Warning: Rather than reviews, these are often notes in preparation for reviews that were never finished, or pleas for help with understanding pieces. See Litref Reviews - a rationale for details.

Monday 17 January 2011

"The Art of the Poetic Line" by James Longenbach, Graywolf, 2008

It begins with Shakespeare, pointing out that one of the two earliest printings of King Lear was in prose. The effect of lineating this prose is considered - the first of many "worked examples" in the book. Some poets are investigated too, to see how their styles changed.

He writes that "The drama of lineation lies in the simultaneous making and breaking of our expectation for pattern" (p.70). Whereas sentences are expected to be gramatically complete and correct, lines have license to be verbless, a fragment, etc.

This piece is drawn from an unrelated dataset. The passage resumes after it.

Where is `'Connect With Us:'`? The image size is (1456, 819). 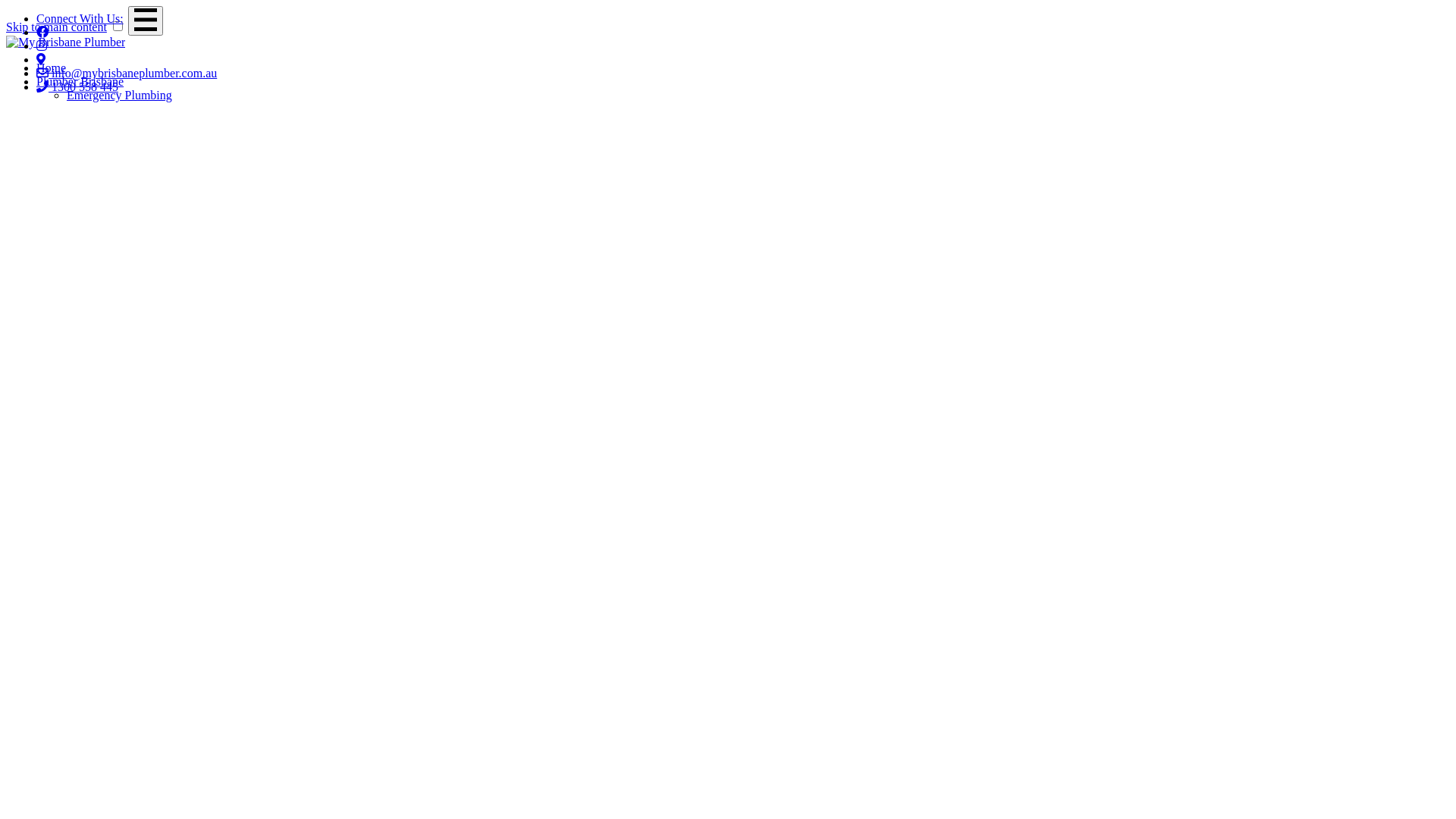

Throughout there's an emphasis on what free-verse, formal verse and prose can learn from each other - "We wouldn't be attracted to the notion of prose poetry if it didn't feel exciting to abandon the decorum of lines" (p.xi). Once we appreciate how the line-break is used in free verse our appreciation of formal verse's line-breaks is enriched. He writes that "When [Williams] followed the prose poems of 'Kora in Hell' with the lineated poems of 'Spring and All' [,] writing prose revitalised the syntax of the poems, and the new syntax demanded that Williams explore a wider variety of line endings, moving away from his more predictable dependence on the parsing line." (p.99). He presents extracts from Joyce's Ulysses showing how line-breaks are used and how punctuation can be eliminated from prose without replacing it by line-breaks.

In section 2 he considers 3 functions (amongst others) of line-breaks in free verse

  • "annotate" - "annotating the syntax with emphasis that the syntax itself would now otherwise" -
  • "parse"
  • "end-stopped"

pointing out that "The excessive use of the annotating line can come to seem mannered or fussy, a way of jazzing up uninteresting syntax just as the excessive use of the parsing line can come to feel dull, a way of merely repeating what the syntax is already doing on its own." (p.57). Lines that are short can appear "tricky" (too many syllables emphasised). Long lines have a tendency to be broken in two by the reader.

He writes that in William Carlos William's "Spring and All"

The sunlight in a
yellow plaque upon the 
varnished ...

"Williams uses enjambment to determine the placement of rhythmic stress, playing the irregularity of his line endings against the chaste decorum of his three line stanzas" (p.51), the 2 weak endings emphasising the words that follow.